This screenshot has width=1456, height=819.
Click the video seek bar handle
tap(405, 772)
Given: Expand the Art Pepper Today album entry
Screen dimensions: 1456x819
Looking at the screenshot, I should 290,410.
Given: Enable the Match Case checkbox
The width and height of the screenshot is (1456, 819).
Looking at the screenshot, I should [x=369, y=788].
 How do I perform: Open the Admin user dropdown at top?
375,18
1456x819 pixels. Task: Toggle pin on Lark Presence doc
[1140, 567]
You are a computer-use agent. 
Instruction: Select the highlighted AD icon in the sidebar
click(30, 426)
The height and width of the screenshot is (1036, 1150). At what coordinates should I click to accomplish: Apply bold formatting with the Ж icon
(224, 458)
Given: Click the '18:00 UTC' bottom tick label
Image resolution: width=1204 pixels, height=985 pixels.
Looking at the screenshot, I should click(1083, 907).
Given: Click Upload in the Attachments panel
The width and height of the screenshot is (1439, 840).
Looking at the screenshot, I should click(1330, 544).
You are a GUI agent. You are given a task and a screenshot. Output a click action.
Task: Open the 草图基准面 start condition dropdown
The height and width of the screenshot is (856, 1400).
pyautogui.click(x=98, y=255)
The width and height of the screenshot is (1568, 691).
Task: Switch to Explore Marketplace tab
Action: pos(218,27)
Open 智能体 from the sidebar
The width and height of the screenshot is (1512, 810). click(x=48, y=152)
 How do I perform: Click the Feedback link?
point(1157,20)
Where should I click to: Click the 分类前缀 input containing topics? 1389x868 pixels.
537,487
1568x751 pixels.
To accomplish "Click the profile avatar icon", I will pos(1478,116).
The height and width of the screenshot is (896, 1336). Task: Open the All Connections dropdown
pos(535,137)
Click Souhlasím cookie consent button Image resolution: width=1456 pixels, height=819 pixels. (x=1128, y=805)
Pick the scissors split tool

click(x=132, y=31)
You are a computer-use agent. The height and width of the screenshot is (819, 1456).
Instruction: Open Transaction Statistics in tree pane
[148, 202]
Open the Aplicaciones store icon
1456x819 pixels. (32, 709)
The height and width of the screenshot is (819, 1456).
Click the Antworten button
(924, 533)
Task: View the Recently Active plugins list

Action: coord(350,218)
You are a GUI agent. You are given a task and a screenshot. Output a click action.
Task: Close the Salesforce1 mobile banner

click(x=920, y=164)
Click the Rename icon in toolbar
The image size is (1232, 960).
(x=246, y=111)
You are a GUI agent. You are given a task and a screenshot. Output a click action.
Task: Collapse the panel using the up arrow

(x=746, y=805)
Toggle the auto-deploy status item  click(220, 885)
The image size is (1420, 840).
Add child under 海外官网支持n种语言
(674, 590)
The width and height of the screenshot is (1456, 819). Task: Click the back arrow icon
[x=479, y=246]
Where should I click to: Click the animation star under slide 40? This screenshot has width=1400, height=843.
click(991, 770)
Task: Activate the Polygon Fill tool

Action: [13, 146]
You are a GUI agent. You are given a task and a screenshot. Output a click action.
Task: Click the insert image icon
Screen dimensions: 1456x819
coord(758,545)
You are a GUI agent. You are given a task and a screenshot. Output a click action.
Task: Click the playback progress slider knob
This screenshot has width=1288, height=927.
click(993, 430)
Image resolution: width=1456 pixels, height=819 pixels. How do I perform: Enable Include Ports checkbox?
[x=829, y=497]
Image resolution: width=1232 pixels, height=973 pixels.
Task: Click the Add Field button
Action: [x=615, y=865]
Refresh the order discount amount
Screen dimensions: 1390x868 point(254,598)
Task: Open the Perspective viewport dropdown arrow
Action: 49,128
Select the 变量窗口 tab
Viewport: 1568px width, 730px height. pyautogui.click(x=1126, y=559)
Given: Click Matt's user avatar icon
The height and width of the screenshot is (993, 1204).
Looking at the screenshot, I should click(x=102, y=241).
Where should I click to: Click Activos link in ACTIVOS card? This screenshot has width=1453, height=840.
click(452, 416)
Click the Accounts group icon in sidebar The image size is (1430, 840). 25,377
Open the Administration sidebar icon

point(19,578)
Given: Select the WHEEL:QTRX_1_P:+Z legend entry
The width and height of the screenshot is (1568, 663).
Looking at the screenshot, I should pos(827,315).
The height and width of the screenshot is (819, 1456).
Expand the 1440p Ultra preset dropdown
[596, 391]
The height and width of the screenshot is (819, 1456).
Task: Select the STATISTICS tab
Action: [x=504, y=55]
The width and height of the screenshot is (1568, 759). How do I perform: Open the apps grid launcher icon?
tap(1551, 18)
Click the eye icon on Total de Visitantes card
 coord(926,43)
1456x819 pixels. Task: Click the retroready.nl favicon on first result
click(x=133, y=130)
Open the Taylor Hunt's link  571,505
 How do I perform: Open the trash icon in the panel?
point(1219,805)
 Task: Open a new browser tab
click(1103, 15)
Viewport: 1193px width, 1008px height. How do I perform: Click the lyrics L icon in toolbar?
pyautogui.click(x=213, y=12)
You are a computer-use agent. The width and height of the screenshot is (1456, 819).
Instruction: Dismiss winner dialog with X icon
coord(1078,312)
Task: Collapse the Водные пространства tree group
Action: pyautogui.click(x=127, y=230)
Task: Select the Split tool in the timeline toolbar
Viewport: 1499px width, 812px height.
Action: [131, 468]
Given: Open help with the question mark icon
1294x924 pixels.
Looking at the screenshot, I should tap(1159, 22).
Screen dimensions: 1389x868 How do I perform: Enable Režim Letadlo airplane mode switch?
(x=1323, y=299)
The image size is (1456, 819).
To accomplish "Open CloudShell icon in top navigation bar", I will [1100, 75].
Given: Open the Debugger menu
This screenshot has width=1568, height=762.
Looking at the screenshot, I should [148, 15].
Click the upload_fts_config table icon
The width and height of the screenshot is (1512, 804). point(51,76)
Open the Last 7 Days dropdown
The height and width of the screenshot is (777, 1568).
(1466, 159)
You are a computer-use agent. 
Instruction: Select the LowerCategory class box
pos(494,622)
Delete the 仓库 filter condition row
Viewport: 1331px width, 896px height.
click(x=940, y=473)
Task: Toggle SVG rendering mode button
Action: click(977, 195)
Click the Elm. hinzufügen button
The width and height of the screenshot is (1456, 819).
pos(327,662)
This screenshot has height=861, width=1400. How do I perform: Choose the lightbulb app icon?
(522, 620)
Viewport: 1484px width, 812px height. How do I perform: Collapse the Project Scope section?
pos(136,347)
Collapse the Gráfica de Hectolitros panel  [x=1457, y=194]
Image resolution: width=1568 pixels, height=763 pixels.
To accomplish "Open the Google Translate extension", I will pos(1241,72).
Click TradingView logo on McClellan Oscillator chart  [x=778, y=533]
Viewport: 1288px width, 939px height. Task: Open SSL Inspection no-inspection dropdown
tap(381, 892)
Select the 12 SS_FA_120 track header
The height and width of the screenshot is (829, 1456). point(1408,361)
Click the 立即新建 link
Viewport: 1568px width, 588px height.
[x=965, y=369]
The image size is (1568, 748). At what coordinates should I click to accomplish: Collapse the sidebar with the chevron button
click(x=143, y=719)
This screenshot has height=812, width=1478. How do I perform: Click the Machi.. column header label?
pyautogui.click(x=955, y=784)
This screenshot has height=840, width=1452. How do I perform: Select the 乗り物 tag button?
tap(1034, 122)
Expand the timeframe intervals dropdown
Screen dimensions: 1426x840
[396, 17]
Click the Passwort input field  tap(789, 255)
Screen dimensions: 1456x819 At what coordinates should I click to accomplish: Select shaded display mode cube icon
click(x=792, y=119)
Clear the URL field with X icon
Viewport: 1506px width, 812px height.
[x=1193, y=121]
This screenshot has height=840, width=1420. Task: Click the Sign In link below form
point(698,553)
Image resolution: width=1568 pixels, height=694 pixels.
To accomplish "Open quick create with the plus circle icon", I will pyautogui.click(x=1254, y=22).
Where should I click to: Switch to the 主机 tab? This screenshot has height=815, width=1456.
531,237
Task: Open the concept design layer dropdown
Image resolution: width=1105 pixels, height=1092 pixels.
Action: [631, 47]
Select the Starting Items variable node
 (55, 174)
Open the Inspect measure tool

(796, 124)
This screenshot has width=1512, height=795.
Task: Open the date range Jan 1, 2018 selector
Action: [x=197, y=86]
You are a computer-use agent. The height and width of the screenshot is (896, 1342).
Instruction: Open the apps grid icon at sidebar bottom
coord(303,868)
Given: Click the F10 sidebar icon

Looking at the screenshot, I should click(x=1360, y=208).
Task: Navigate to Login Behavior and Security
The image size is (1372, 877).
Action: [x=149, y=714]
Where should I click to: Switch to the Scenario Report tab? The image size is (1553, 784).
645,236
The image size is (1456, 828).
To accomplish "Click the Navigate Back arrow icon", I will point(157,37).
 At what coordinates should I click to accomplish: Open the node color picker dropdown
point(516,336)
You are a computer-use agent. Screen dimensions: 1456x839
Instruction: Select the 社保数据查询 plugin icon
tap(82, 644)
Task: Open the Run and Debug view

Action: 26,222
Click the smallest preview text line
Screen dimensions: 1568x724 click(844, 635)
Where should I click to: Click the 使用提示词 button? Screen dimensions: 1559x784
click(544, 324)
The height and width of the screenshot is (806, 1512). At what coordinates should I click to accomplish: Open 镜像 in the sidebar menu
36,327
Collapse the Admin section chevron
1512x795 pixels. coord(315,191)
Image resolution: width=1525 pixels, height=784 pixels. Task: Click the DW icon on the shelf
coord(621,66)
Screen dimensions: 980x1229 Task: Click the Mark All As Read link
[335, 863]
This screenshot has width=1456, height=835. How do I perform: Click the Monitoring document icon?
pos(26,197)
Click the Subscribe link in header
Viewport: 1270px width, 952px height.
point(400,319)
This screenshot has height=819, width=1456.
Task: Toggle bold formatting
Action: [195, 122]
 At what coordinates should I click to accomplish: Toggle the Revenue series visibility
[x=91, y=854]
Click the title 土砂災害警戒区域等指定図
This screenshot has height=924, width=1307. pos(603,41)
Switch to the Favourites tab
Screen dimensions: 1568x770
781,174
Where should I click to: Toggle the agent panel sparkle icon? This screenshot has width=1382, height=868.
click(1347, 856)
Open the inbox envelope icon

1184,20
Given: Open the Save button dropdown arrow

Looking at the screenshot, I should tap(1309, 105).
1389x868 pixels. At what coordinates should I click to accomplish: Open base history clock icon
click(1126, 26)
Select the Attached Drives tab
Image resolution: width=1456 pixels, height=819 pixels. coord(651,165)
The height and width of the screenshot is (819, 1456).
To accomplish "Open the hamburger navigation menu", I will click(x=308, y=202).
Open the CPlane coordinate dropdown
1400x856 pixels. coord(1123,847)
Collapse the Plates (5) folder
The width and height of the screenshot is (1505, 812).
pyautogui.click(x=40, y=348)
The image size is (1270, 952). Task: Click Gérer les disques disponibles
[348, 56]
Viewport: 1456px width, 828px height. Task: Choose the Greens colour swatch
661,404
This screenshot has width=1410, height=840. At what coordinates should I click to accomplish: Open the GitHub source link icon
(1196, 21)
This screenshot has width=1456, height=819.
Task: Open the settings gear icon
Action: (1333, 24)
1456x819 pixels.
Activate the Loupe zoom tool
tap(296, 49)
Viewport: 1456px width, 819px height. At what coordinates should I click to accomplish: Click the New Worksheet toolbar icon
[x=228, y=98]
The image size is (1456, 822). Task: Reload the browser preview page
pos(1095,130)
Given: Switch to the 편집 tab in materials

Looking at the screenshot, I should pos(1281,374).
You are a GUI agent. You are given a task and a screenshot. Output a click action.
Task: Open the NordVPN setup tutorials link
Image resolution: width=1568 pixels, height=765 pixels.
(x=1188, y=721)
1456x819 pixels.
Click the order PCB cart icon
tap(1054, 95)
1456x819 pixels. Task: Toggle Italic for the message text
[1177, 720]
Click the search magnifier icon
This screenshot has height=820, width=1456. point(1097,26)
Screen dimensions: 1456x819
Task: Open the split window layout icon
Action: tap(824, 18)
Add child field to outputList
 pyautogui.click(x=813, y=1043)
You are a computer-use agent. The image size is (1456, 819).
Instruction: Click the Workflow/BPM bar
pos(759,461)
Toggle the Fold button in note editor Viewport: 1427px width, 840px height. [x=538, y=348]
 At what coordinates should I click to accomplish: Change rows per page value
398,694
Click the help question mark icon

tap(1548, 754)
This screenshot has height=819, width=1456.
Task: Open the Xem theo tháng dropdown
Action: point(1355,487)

===============

• REQUIREMENT
Please return exactly the lines from the opening line of the data above through the line with "Given: Enable the Match Case checkbox", both included and nothing else.

• TASK OUTPUT
This screenshot has width=1456, height=819.
Click the video seek bar handle
tap(405, 772)
Given: Expand the Art Pepper Today album entry
Screen dimensions: 1456x819
Looking at the screenshot, I should 290,410.
Given: Enable the Match Case checkbox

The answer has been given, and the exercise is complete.